**What is being asked**. What you return should match the data below exactly, with every entry reproduced.

━━━━━━━━━━━━━━━━

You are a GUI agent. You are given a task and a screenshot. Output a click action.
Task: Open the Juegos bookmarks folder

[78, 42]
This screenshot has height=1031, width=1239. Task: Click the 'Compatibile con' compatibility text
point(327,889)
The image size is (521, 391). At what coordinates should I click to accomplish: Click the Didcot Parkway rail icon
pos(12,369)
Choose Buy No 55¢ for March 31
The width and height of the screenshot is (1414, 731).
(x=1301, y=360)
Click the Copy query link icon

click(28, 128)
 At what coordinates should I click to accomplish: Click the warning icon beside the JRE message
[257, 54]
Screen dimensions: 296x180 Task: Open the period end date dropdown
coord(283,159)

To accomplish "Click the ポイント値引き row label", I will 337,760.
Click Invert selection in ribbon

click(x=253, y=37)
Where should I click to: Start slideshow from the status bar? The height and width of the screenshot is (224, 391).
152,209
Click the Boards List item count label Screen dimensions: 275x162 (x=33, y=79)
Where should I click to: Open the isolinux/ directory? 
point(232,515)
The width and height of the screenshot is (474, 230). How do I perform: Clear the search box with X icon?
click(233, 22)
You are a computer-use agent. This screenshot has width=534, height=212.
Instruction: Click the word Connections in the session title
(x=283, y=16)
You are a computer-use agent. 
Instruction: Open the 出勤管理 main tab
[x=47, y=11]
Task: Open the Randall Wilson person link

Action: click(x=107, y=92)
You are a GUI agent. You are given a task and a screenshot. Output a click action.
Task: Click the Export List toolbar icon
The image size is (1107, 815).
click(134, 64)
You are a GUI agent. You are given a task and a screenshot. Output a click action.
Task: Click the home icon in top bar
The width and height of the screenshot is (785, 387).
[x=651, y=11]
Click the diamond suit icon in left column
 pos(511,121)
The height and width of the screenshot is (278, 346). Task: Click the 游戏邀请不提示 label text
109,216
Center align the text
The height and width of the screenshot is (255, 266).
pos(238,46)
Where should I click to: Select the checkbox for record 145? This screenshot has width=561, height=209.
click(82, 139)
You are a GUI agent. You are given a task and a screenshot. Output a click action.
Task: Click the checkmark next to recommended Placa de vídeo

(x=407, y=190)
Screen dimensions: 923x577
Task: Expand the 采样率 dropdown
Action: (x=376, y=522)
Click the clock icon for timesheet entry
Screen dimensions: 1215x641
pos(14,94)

━━━━━━━━━━━━━━━━

**Output of the exercise**.
You are a GUI agent. You are given a task and a screenshot. Output a click action.
Task: Open the Juegos bookmarks folder

[78, 42]
This screenshot has height=1031, width=1239. Task: Click the 'Compatibile con' compatibility text
point(327,889)
The image size is (521, 391). At what coordinates should I click to accomplish: Click the Didcot Parkway rail icon
pos(12,369)
Choose Buy No 55¢ for March 31
The width and height of the screenshot is (1414, 731).
(x=1301, y=360)
Click the Copy query link icon

click(28, 128)
 At what coordinates should I click to accomplish: Click the warning icon beside the JRE message
[257, 54]
Screen dimensions: 296x180 Task: Open the period end date dropdown
coord(283,159)

To accomplish "Click the ポイント値引き row label", I will 337,760.
Click Invert selection in ribbon

click(x=253, y=37)
Where should I click to: Start slideshow from the status bar? The height and width of the screenshot is (224, 391).
152,209
Click the Boards List item count label Screen dimensions: 275x162 (x=33, y=79)
Where should I click to: Open the isolinux/ directory? 
point(232,515)
The width and height of the screenshot is (474, 230). How do I perform: Clear the search box with X icon?
click(233, 22)
You are a computer-use agent. This screenshot has width=534, height=212.
Instruction: Click the word Connections in the session title
(x=283, y=16)
You are a computer-use agent. 
Instruction: Open the 出勤管理 main tab
[x=47, y=11]
Task: Open the Randall Wilson person link

Action: click(x=107, y=92)
You are a GUI agent. You are given a task and a screenshot. Output a click action.
Task: Click the Export List toolbar icon
The image size is (1107, 815).
click(134, 64)
You are a GUI agent. You are given a task and a screenshot. Output a click action.
Task: Click the home icon in top bar
The width and height of the screenshot is (785, 387).
[x=651, y=11]
Click the diamond suit icon in left column
 pos(511,121)
The height and width of the screenshot is (278, 346). Task: Click the 游戏邀请不提示 label text
109,216
Center align the text
The height and width of the screenshot is (255, 266).
pos(238,46)
Where should I click to: Select the checkbox for record 145? This screenshot has width=561, height=209.
click(82, 139)
You are a GUI agent. You are given a task and a screenshot. Output a click action.
Task: Click the checkmark next to recommended Placa de vídeo

(x=407, y=190)
Screen dimensions: 923x577
Task: Expand the 采样率 dropdown
Action: (x=376, y=522)
Click the clock icon for timesheet entry
Screen dimensions: 1215x641
pos(14,94)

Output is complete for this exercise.